Expertly curated insights and news on AI, cloud and more in the weekly Think Newsletter.

Subscribe today

In the original paper introduced by Vaswani et al. 2017, the key idea is to generate a fixed and deterministic encoding for each position in a sequence by using a sinusoidal function—particularly, the sine function $s i n (x)$ and cosine function $c o s (x)$ .

What are sinusoidal functions?

The sine functions are a fundamental mathematical concept that produces a smooth, wavelength pattern.
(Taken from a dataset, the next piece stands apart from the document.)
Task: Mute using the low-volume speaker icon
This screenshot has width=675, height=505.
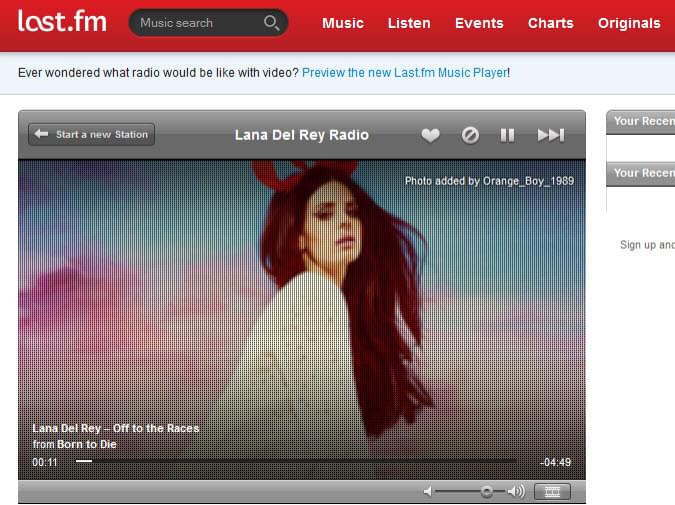Action: [x=428, y=491]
In particular, the cosine and sine functions are used by the authors in the original transformer functions to aid positional encoding.

If we plot $s i n (x)$ and $c o s (x)$ , we will see a curve that rises and falls between -1 and 1 in a repeating, periodic pattern.

A few properties of sine that make it powerful for positional encoding:

It is periodic: It repeats regularly over intervals, which is useful for representing repeated patterns.
It is smooth and continuous: Small changes in input result in small changes in output, which gives us a way to represent positions in a differentiable space.
By varying the frequency of the wavelengths across dimensions, we can create a rich, multiscale representation of position.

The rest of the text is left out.